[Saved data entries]
--------
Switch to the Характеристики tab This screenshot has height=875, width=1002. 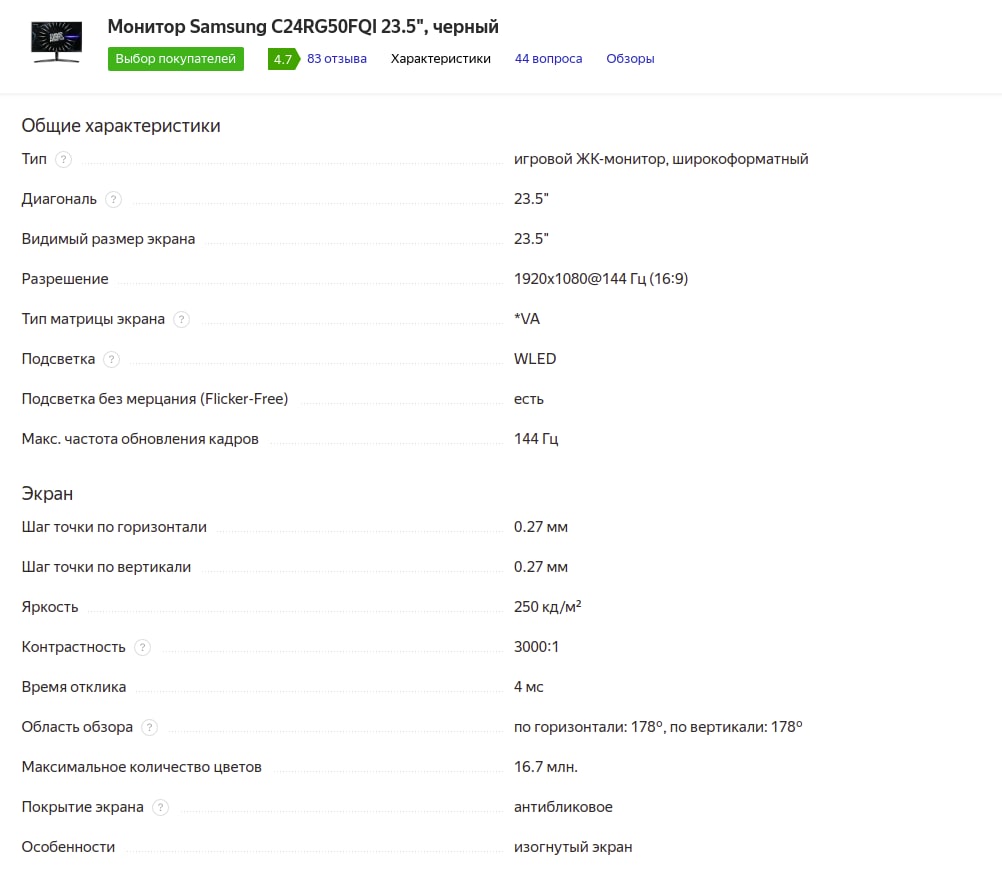[441, 59]
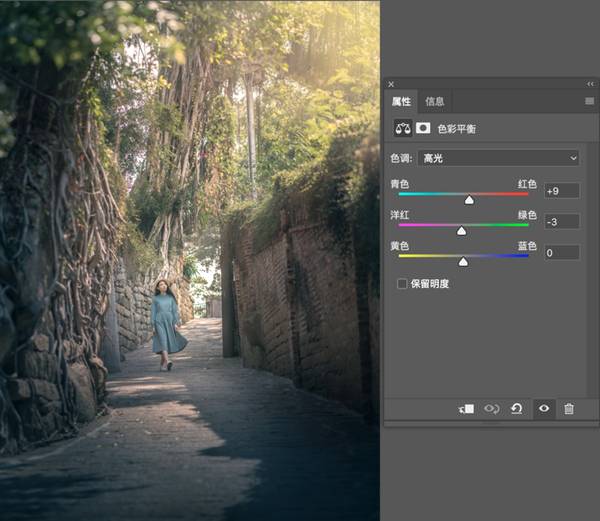Click view previous state icon

491,409
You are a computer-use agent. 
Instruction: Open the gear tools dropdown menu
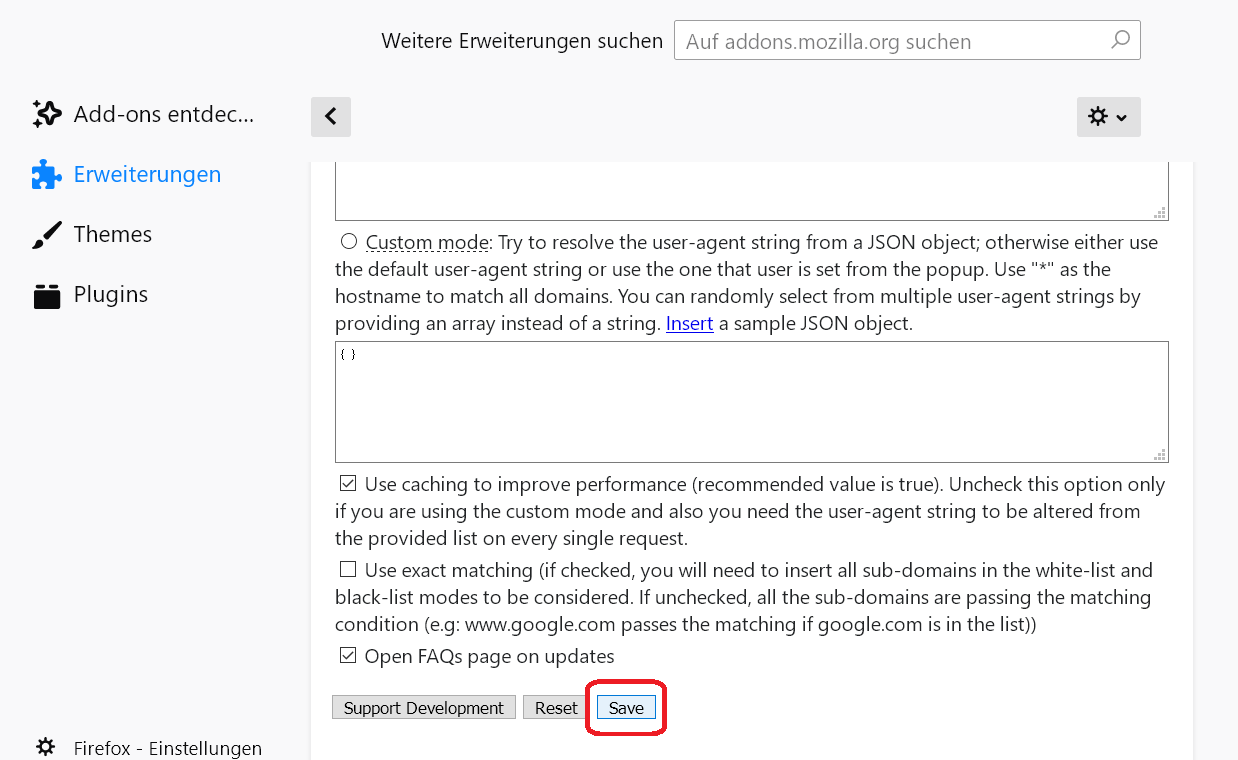tap(1108, 117)
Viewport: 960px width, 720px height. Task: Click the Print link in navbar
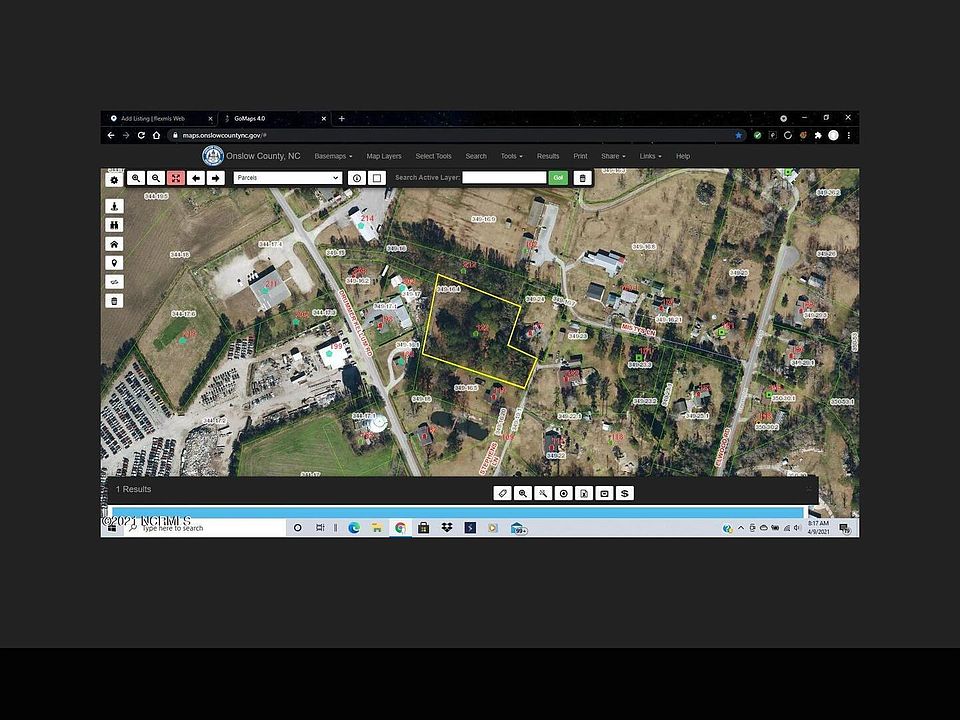(580, 156)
--------
§ **TASK INSTRUCTIONS**: After locating the line containing "Viewport: 960px width, 720px" in the entries above, repeat only it and each later line through the end, exactly, without any pictures.

§ **SOLUTION FOR THIS EXERCISE**:
Viewport: 960px width, 720px height. Task: Click the Print link in navbar
(580, 156)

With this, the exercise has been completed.